_TASK DIRECTIONS_
Among the entries below, extract exactly the lines that run from the one with "Click the red indented COUNT(1) line" through the one with "Viewport: 1084px width, 299px height.", both ends included.

_EXTRACTED MATERIAL_
+-------+

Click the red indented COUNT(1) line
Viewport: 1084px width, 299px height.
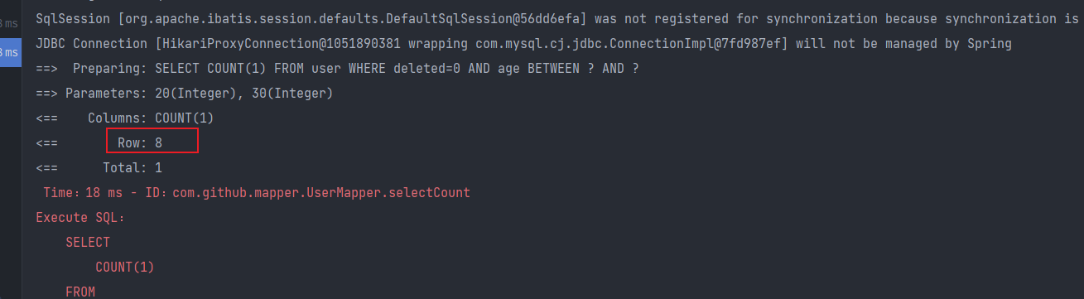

+-------+

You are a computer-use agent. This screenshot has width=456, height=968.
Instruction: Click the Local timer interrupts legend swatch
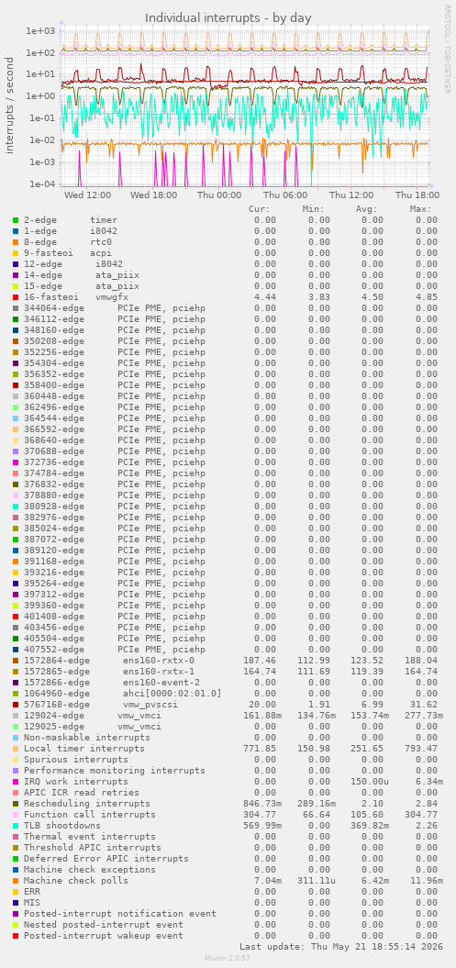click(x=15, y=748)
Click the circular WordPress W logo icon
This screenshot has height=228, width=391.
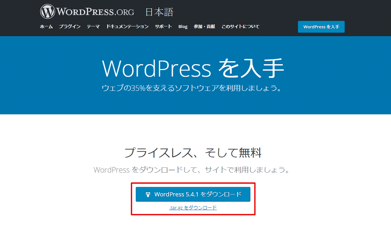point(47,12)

+-------+

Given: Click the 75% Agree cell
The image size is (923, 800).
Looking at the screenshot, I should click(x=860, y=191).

+-------+

_FINISHED EXERCISE_
Click the red indented COUNT(1) line
Viewport: 1084px width, 299px height.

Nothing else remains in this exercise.